LRS Newsletter

The Library of Renaissance Symbolism

A symbol in its mystical sense is a "form of representation that is no mere mechanical replication of the world, that is transformative and opens up a realm beyond rational experience, that exists simultaneously as a concrete thing and as an abstract and perhaps transcendental truth and that conveys a unique density of meaning." Peter T. Struck Birth of the Symbol Princeton, 2004 p.3

There are now more than 2,000 books in more than forty categories recorded in the Library at We continue to add more titles and have started a new division – important modern commentaries and scholarship. The library is a short title catalog giving author, title, city of publication, publisher/printer and date and in many cases brief descriptions of each book. Additional meta-data is included in the underlying database.

The aim of the Library is threefold: to catalog all the books published in the 16th and 17th centuries within the field or provide links to other complete lists, to foster interest in Renaissance literary symbolism and to explore the complex origins of the subject.

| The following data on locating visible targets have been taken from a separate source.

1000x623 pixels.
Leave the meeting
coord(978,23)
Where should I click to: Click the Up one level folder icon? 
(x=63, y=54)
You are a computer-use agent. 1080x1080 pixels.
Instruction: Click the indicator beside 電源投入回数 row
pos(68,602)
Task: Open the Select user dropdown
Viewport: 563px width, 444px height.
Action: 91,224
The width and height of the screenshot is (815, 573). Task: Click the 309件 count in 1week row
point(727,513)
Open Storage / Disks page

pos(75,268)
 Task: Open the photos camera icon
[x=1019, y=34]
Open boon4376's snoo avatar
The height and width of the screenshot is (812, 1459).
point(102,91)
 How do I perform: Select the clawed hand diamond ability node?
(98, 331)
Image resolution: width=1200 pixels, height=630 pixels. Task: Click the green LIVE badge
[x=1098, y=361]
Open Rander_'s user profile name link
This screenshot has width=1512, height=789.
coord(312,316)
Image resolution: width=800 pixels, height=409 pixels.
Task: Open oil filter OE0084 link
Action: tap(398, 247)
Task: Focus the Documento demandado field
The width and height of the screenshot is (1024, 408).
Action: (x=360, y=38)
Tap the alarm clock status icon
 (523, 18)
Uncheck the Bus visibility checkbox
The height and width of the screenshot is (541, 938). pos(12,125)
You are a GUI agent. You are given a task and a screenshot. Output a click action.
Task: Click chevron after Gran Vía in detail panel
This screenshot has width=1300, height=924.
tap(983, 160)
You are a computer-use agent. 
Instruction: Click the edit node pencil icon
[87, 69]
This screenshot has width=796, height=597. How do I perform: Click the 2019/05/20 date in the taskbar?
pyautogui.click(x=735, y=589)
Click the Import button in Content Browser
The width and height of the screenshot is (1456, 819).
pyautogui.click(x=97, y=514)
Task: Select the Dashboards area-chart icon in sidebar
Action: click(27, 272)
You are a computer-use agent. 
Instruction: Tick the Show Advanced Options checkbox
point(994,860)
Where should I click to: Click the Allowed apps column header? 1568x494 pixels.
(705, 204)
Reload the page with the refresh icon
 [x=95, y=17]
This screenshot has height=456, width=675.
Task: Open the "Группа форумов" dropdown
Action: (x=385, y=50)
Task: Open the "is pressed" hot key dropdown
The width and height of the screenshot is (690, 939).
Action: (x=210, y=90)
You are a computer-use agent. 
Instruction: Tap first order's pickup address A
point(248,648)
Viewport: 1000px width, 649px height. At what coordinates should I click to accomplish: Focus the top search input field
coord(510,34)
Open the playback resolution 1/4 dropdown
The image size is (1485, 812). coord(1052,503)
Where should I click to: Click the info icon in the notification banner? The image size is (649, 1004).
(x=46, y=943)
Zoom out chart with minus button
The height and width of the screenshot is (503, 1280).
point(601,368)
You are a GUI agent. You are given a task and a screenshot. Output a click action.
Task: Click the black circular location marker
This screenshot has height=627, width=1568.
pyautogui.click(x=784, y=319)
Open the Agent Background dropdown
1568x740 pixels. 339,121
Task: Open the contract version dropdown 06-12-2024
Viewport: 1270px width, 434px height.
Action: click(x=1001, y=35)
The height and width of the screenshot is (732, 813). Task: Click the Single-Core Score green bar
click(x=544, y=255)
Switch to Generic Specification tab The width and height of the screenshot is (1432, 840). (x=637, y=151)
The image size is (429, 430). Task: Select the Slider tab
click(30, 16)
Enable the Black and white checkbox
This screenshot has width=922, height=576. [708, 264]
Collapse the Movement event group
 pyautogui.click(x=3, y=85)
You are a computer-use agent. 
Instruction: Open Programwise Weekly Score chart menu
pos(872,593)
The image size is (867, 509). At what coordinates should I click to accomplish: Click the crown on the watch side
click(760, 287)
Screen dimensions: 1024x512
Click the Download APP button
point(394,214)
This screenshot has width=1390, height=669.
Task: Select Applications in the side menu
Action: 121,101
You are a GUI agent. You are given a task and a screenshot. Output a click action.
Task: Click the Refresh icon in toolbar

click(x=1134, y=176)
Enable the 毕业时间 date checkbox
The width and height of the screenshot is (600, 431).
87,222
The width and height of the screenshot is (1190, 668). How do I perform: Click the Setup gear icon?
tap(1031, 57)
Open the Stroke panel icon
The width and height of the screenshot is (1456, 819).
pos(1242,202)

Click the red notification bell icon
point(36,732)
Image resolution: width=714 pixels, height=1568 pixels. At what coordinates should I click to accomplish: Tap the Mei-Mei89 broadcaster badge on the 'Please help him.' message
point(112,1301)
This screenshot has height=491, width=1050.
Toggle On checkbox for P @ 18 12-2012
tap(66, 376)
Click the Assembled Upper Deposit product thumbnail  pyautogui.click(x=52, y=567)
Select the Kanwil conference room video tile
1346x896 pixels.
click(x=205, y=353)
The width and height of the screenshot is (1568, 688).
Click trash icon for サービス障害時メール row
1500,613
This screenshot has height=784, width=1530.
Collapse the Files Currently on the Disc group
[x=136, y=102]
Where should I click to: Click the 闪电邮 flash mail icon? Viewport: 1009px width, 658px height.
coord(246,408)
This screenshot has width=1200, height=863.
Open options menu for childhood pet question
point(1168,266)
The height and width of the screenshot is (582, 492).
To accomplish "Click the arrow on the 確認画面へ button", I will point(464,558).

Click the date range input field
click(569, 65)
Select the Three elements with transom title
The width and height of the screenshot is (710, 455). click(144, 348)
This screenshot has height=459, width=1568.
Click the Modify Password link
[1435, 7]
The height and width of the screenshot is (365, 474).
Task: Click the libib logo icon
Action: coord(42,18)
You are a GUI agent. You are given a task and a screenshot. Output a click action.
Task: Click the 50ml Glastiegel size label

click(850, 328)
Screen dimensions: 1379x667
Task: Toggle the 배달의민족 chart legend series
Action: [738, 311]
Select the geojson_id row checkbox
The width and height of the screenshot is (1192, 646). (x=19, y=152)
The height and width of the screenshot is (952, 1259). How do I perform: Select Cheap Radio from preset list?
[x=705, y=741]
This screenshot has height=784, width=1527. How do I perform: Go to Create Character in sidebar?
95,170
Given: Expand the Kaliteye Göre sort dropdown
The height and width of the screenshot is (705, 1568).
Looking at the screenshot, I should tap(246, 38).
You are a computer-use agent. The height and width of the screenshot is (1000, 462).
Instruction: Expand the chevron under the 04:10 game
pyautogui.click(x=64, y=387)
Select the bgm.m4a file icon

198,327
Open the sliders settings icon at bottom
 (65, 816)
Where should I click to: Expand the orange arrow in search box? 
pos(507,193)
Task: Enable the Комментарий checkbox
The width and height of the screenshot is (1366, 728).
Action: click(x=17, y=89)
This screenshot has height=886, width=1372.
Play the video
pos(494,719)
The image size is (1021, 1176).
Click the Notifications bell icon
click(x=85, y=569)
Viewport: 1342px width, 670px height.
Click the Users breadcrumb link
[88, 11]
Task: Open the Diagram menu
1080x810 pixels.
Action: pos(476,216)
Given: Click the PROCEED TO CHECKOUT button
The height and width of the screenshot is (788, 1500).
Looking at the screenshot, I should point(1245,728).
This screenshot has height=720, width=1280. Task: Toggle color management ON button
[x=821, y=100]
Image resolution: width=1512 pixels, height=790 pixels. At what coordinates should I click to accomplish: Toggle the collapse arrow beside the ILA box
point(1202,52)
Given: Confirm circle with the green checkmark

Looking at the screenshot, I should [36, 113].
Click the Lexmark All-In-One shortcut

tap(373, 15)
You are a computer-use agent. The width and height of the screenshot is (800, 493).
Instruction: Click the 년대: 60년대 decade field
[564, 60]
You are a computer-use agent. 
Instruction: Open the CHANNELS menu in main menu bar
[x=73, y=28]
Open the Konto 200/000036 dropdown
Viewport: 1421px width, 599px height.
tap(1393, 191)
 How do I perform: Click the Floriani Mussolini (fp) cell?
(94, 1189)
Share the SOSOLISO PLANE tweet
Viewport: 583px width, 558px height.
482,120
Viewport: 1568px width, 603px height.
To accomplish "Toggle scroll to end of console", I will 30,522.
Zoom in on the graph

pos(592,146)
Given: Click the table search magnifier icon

This Newsletter will be issued on a regular basis and will contain anecdotes of interest, essays on literary topics, book reviews and notices of relevant events.



The Emperor with his Menagerie

The image shown at the head of this Newsletter is Dürer’s Ehrenpforte or Triumphal Arch, the largest woodcut ever made. Consisting of 192 separate printed blocks, it measures 11½ feet high x 9½ wide and was commissioned by the Emperor Maximilian 1st. The design was completed in 1515 and the cutting of the blocks took another 2 years. 700 copies were made for the first edition but very few survive. The block on the right showing the Emperor with his Menagerie is at the very top of the Arch on the front of the Cupola and the symbolism of this Menagerie is the subject of this note.

Pirckheimer by Dürer

The Menagerie which does not at first sight seem to reflect appropriately the accoutrements of a mighty Emperor includes a bull, a cockerel, a star, a crane, two snakes, double-headed eagles, two birds, a lion, a dog, papyrus rolls and a pair of disembodied feet. What do they all mean and where did they come from? Well, one of Dürer’s best friends was a man called Willibald Pirckheimer who was a wealthy lawyer and humanist of the time from Nuremberg. This is a portrait of him also by Dürer (from Wikipedia). In 1512 Pirckheimer had translated the Hieroglyphica of Horapollo, that sensational Greek text originally from the 4th century CE which in turn purported to be a translation from the Egyptian of some 189 hieroglyphs. It was sensational since it appeared to the humanists of the Renaissance that they had finally found evidence of the original Adamic language, the language in which word and meaning, signifier and signified, were one and the same.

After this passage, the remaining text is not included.